§ Extract
And we`ll end with Verizon (NYSE:VZ).  After America`s biggest wireless  phone carrier posted better than expected profits, but sales fell just shy  of analyst forecasts.  It reported a loss of both monthly contract phone  subscribes, and Fios TV video customers, but it did add Fios broadband  internet customers.  

Now, tomorrow, big Dow component slated to report include Boeing (NYSE:BA)  and Caterpillar (NYSE:CAT) before the opening bell and Microsoft  (NASDAQ:MSFT) and Visa (NYSE:V) after the closing bell.  
For NIGHTLY BUSINESS REPORT, I`m Dominic Chu.  
(END VIDEOTAPE)

GRIFFETH:  So what`s next for this market now that the S&P and the Nasdaq  are at new highs?  
Joining us tonight, Alicia Levine is chief strategist at BNY Mellon.  
Alicia, good to see you again.  Welcome back.  

ALICIA LEVINE, BNY MELLON CHIEF STRATEGIST:  Hi, Bill.  Thanks for having  me.  

GRIFFETH:  So, the concerns of the global economic slowdown that plagued  the market in the fourth quarter last year, is that a concern now?  

LEVINE:  So, it`s not that it`s not a concern, it`s just that it looks like  we`ve bottomed and it looks like the weakness that we saw in the fourth  quarter and the concerns that we came into the year with actually are  beginning to flatten out.  So, instead of a global, synchronized downturn,  we actually have a global synchronized flattening, and that actually has  been very good for risk assets because it looks like we`re out of the  trough.
And that with China stabilizing —  

GRIFFETH:  Right.

LEVINE:  — we`ll start to see green chutes in the emerging markets and as  well in Europe.  

GRIFFETH:  Speaking of China, what would a trade deal mean to this market  right now?  Is it already there and priced in?  

LEVINE:  That`s a really great question because I think for the most part,  the trade deal has been priced in, but the issue is what kind of trade  deal?  I think a trade deal that gets rid of the tariffs would move the  market higher.  Any trade deal that keeps the tariffs in place as an  enforcement mechanism might be seen as a disappointment to investors  because the investors are looking for a trade deal to help goose earnings a  little bit and to move multiples higher.  

GRIFFETH:  One trend that we keep hearing are higher costs, whether it`s  wage inflation or higher raw materials costs.  Is that a concern for you?  

LEVINE:  It`s not a concern yet because many companies have been able to  pass on higher raw material costs to the consumers.  So, we don`t quite see  a trend yet.  I do think margins will be a little bit softer in the first  half, but I expect in the second half that should be getting a little bit  better.
And indeed, if you look at earnings estimates for the full year for 2019,  the bulk of the earnings estimates increases are really coming in the third  and the fourth quarter, and that`s what we`re counting on to drive the year  higher.  

GRIFFETH:  Sectors you like right now.  Are you getting the numbers you`re  after in those groups that you like?

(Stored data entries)

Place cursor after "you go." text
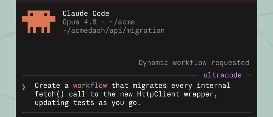 click(x=140, y=103)
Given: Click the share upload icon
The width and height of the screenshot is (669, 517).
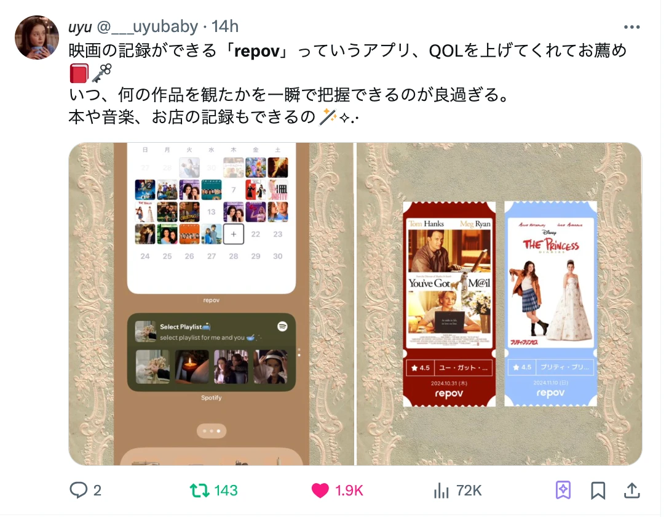Looking at the screenshot, I should coord(632,491).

§ Work to complete
According to the transcript, why does Alicia Levine say higher raw material costs are not yet a concern? The items are separate material, unrelated to the transcript.

§ Response area
Many companies have been able to pass those higher costs on to consumers.